Does a meal become less appetizing when it's labeled “vegetarian”?
Vegetarian food provides a number of benefits to both the eater and society. It is often cheaper, healthier, and better for the environment relative to red meat, which is higher in saturated fats, requires more resources to process, and increases carbon emissions.
There’s just one problem. Americans love meat. According to a 2018 Gallup poll, only 5% of Americans are vegetarian, and the numbers are far lower for older white Americans on the political right (Gallup 2018). For meat-lovers, the decades it took for vegetarian foods to become appetizing and the cultural significance of meat-based meals likely made it harder to support, let alone eat, vegetarian diets.
But vegetarian foods have come a long way. Many are lauded as even more appetizing than meat. But the stigma may persist. Could a solution be to simply ditch the “vegetarian” label and let the food speak for itself? In essence, is the problem with vegetarian food now simply a problem with the word “vegetarian?”
We ran an experiment with 400 people on Amazon Mechanical Turk to test whether framing a food as “vegetarian” made it less desirable. Participants viewed an image and description of a tofu dish, with the dish labeled as either “Sesame Stir Fry” or “Vegetarian Stir Fry” (randomly assigned). Nothing else was changed. The ingredients and food image were kept identical across both groups.
The dish below is called [SESAME STIR FRY / VEGETARIAN STIR FRY].
The ingredients are brown rice, peppers, mushrooms, tofu, snap peas, scallions, soy sauce, garlic and sesame oil.
How likely would you be to eat this [Sesame Stir Fry / Vegetarian Stir Fry]? (1 = Not at all, 7 = Extremely).
In summary, there was a small but meaningful difference between our two groups. Viewers of the dish labeled “Sesame Stir Fry” rated their likeliness to eat at 5.45 (on a 1-7 scale), whereas viewers of the dish labelled Vegetarian Stir Fry rated their likeliness to eat at 5.06. This difference of 0.39, a 7% reduction, was statistically significant (p = 0.030), but notably smaller than we might have anticipated (0.22 standard deviations). Furthermore, we found no significant differences for conservatives (p = 0.842), men (p = 0.343), or seniors over the age of 55 (p = 0.361).
It’s possible that the image alone was enough to tip viewers off that it was in fact a vegetarian dish.
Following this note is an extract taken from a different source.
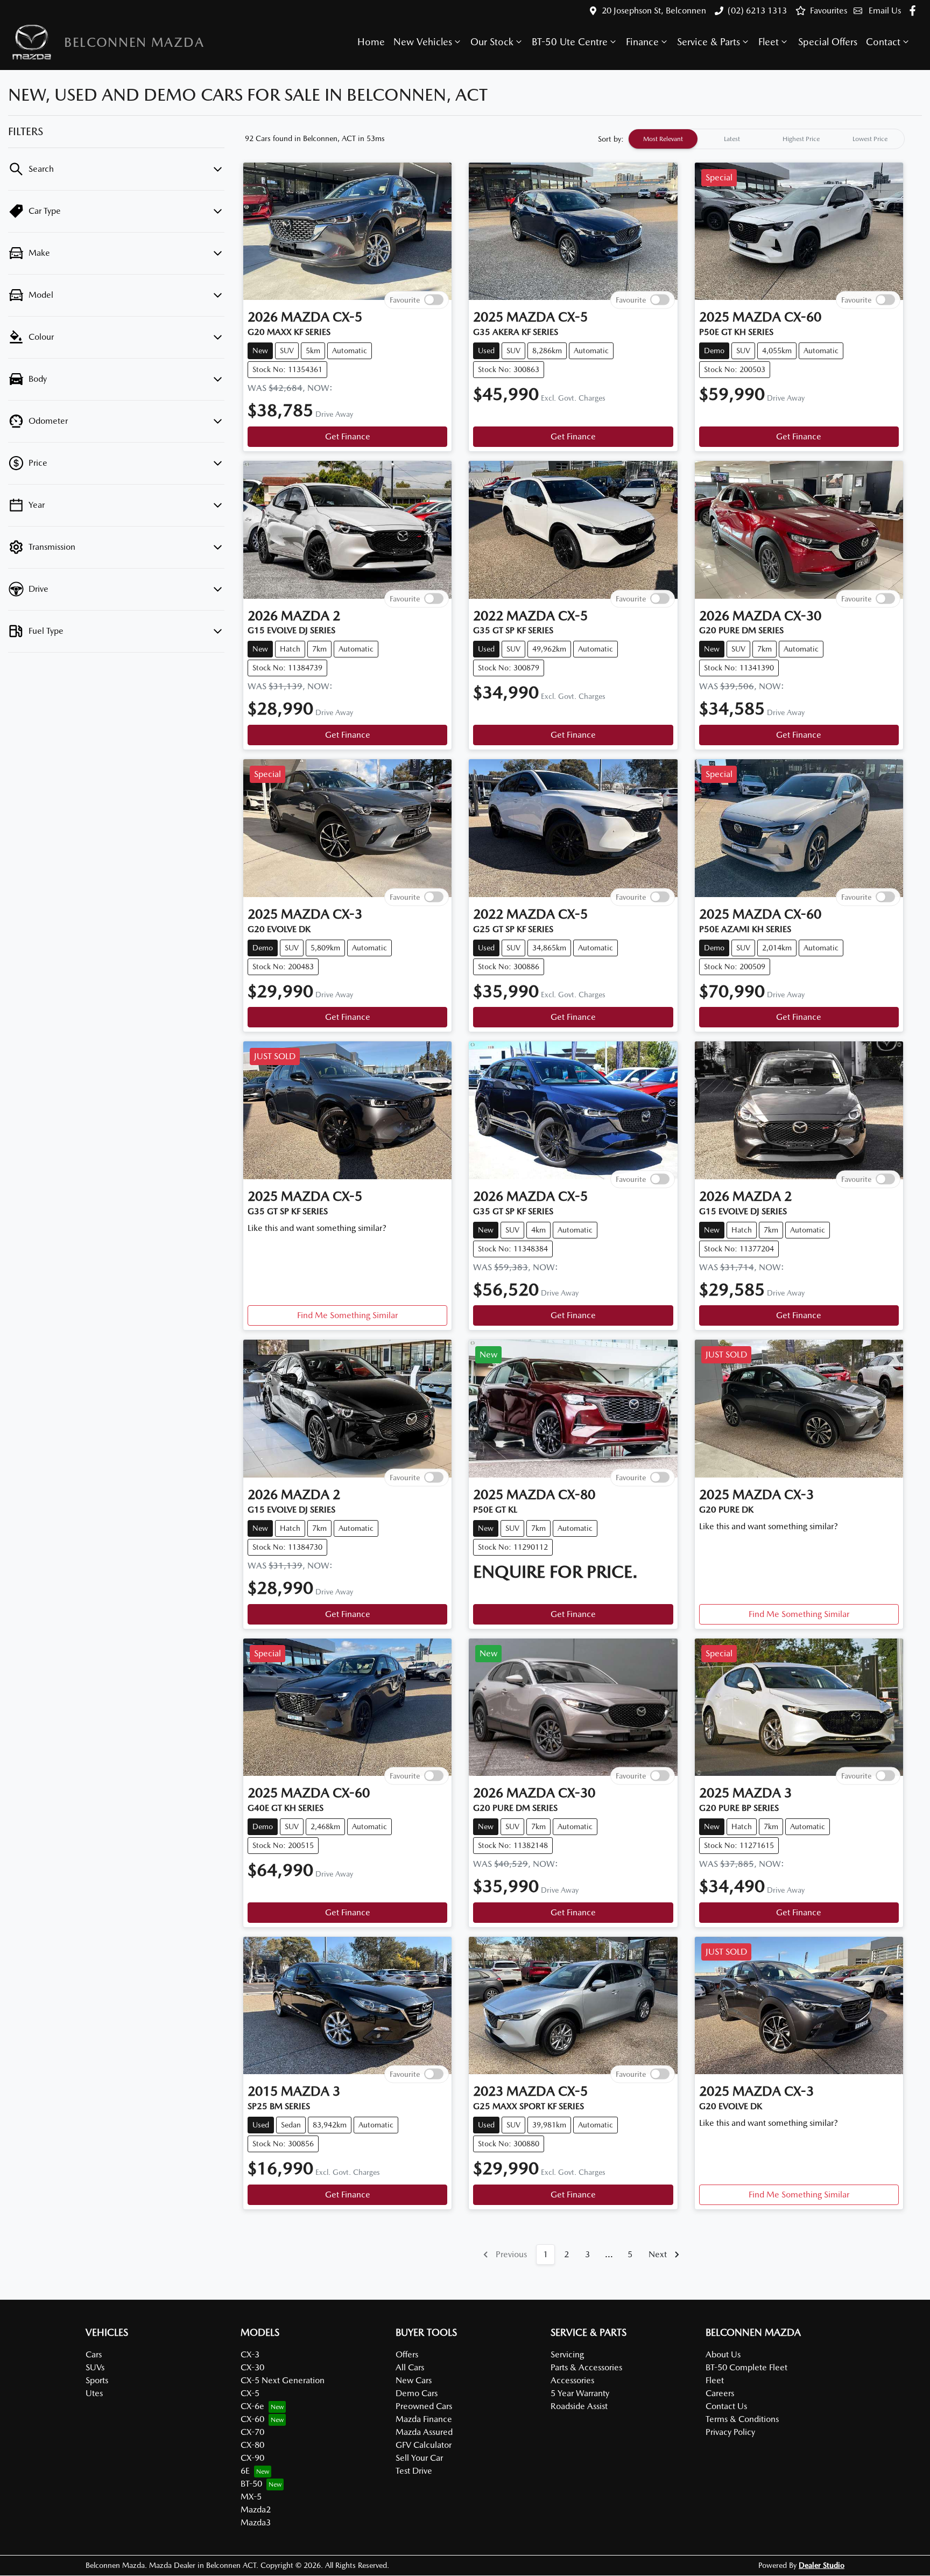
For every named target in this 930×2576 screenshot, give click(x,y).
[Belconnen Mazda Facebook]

However, the overall ratings for both dishes were fairly high, above 5 out of 7, so this may not have been as much of an issue.
Although attaching the “Vegetarian” label to the food did make it less desirable, this effect was fairly small. Restaurants may want to hold off on changing their menu labels for this reason alone. But if you’re thinking of what to name your new dish, you may want to think twice about the vegetarian label, at least at this point in time.
We used an independent samples t-test to test for significant differences in perceptions between our sesame-labeled dish and vegetarian-labeled dish, For significant differences, the coefficient would be large and its corresponding “p-value” would be small. If the p-value is less than 0.05, we consider the difference statistically significant. To test for interactions (a difference in the differences) between the main results and participants' age, gender, or political beliefs, we used OLS regression analyses with interaction terms.